Rizki menambahkan bahwa lonjakan harga minyak secara historis cenderung memberikan dampak sementara terhadap pasar keuangan.

Selama gejolak harga tidak berkembang menjadi krisis makroekonomi yang lebih luas, pertumbuhan ekonomi domestik diyakini masih dapat bertahan.

Dampak konflik di Timur Tengah terhadap ekonomi Indonesia, lanjutnya, sangat tergantung pada seberapa cepat normalisasi harga dan pasokan minyak dapat tercapai.
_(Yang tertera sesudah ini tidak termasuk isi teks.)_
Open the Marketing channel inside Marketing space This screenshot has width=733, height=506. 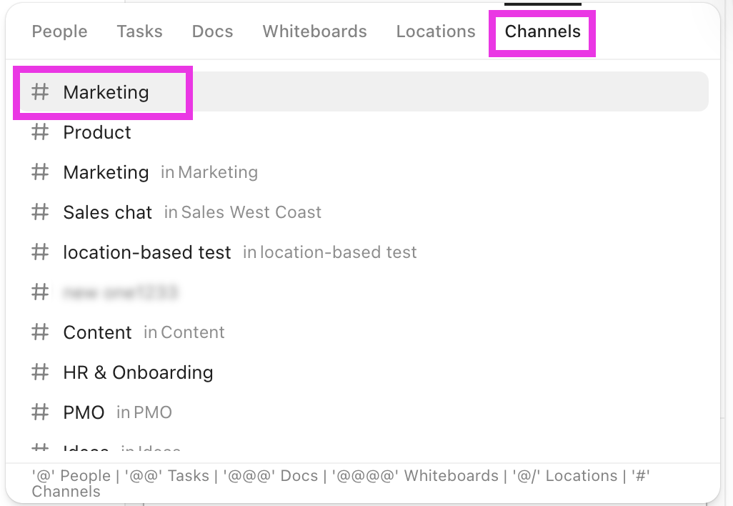106,172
Kestabilan pasokan energi menjadi krusial karena gangguan berkepanjangan dapat memicu tekanan pada inflasi, biaya transportasi, dan produksi.

Risiko juga meningkat jika konflik mengganggu jalur pelayaran strategis seperti Selat Hormuz, yang dapat menyebabkan kenaikan harga minyak lebih tajam dan mempersempit ruang kebijakan fiskal.
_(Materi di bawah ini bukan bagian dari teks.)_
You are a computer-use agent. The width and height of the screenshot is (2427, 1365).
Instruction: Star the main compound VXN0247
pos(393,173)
Namun, proyeksi pertumbuhan ekonomi global yang stabil dari OECD memberikan penyangga bagi Indonesia.

Selama ekonomi dunia tidak memasuki resesi dan inflasi inti tetap terkendali, target kenaikan kelas pertumbuhan ekonomi Indonesia masih memiliki dasar yang kuat.

Dengan demikian, kebijakan menahan harga BBM dapat dipahami sebagai bagian dari strategi komprehensif untuk menjaga fondasi pertumbuhan 8 persen.

Kebijakan ini bukan solusi tunggal, tetapi bagian dari kompromi antara menjaga stabilitas harga dan memastikan fiskal tetap fleksibel.

Kompromi kebijakan ini dianggap penting agar target pertumbuhan jangka menengah tidak hanya ambisius, tetapi juga dapat diwujudkan secara nyata.